Nachrichten aus dem Inneren

Die Redaktion erklärt sich selbst

Falter & Meinung | Klaus Nüchtern | aus FALTER 14/12 vom 04.04.2012

Das Osterfest erfreut sich redaktionsintern traditionell großer Beliebtheit. Das hat zum einen wohl mit sehr konsensfähigen saisonalen Ernährungsgewohnheiten zu tun: Die Pinze ist in den letzten beiden Wochen ja nicht gerade unterfeatured worden (von engl. to feature: etwas bringen, darbieten, präsentieren); diesmal hat sich Christopher "The Rhymster“ Wurmdobler zum Pinzenbacken selbst ermächtigt (S. 40) und damit die Behauptung Armin Thurnhers widerlegt, Pinze ließe sich nur in großen Mengen herstellen (seltsamerweise trägt Thurnher in letzter Zeit ständig Baseballkappen mit Aufschriften wie "Anker“, "Felber“, "Mann“ oder "Ströck“).

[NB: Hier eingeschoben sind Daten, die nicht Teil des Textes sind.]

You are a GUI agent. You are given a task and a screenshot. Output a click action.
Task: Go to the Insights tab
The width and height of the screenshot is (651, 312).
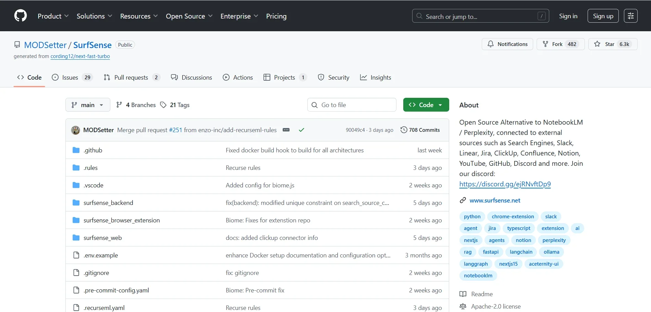[376, 78]
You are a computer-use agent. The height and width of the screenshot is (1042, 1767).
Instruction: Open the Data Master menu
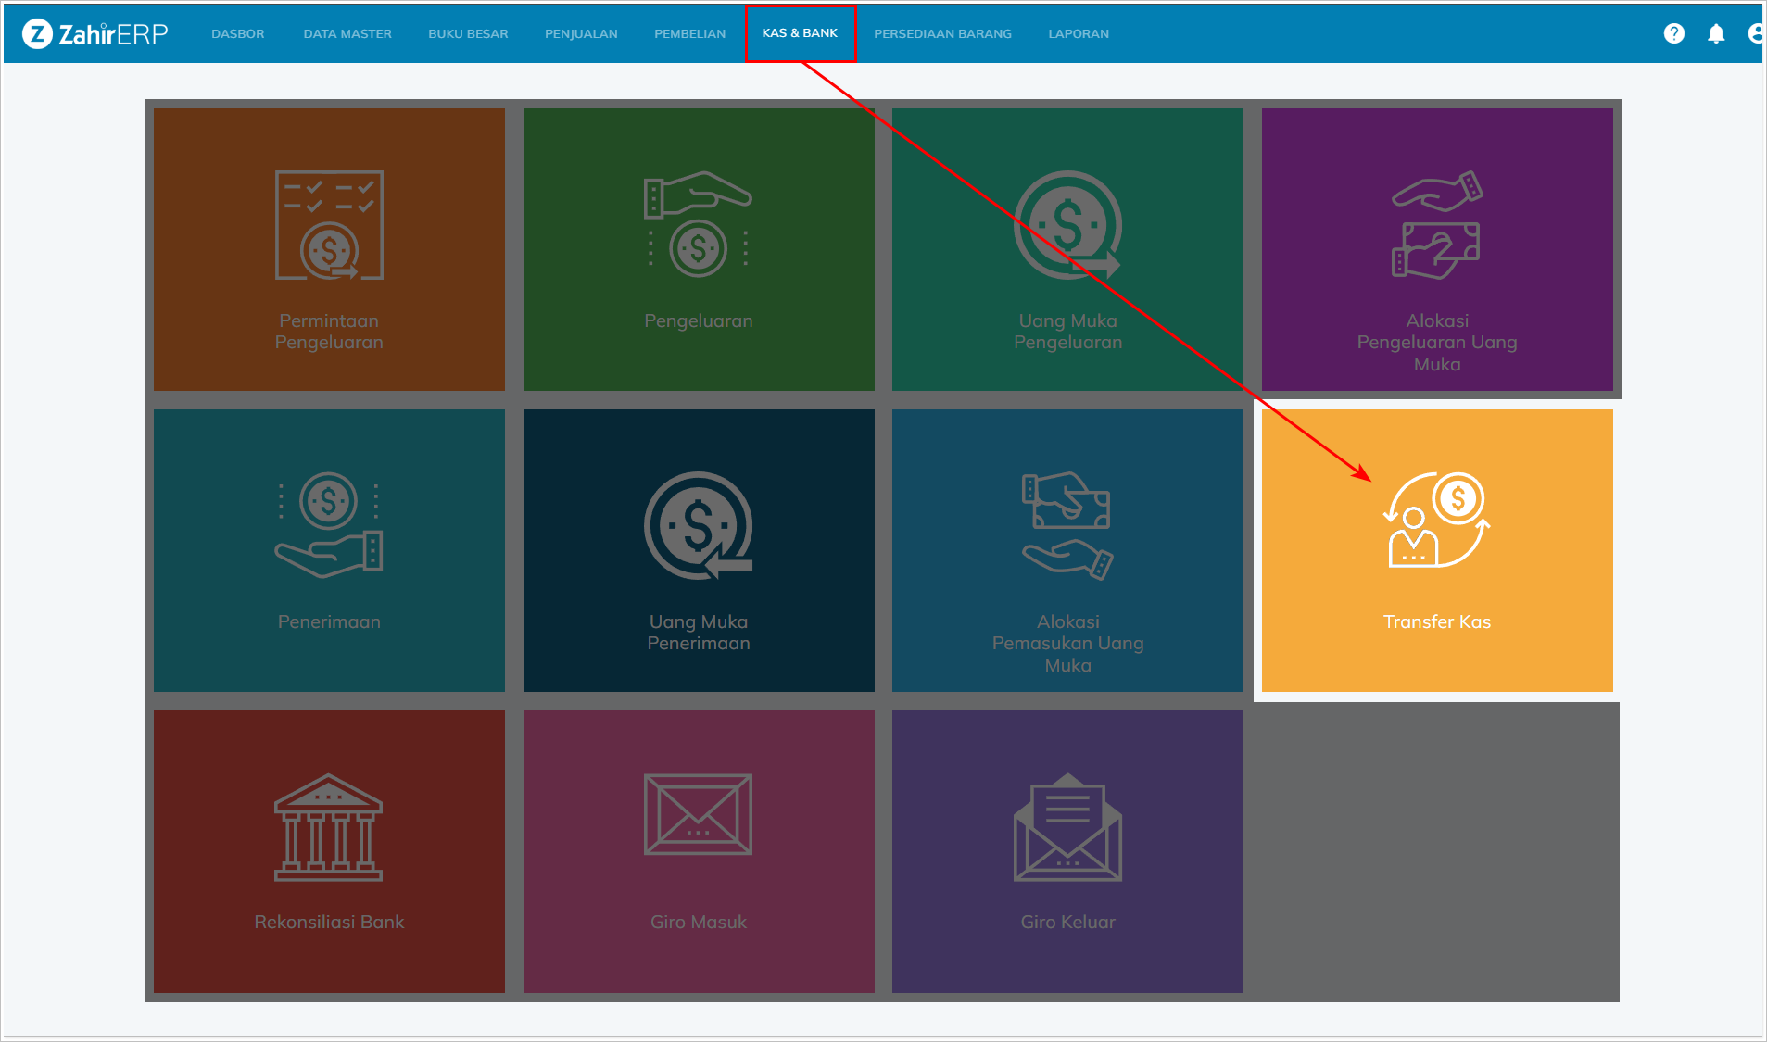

Aber auch das Lamm erfreut sich in dieser Osterausgabe großer Beliebtheit, egal, ob es sich eher um einen potenziellen Braten oder eine religiöse Großmetapher handelt. Irena Rosc stattete einem burgenländischen Schafaufzieher einen Besuch ab (S. 42), wohingegen sich Kirstin Breitenfellner, die zurzeit einen Feuilleton-Aufmacher nach dem anderen aus dem Ärmel schüttelt, eher auf die Symbolik des Opferlammes konzentriert: Ihr kulturhistorisch, religionsgeschichtlich, zeitdiagnostisch und medienphänomenologisch unterfütterter Essay (S. 22 ff.) wird durch ein rechtssoziologisches Erklärstück von Florian Klenk ergänzt (S. 24) und sowohl auf dem Cover als auch im Blattinneren mit ikonografisch einschlägig bezugnehmenden Illustrationen von Kat Menschik bebildert. Menschik und Breitenfellner sind auf Urlaub, ich hol mir jetzt eine Schaschlik-Pinze. Gott segne Euch!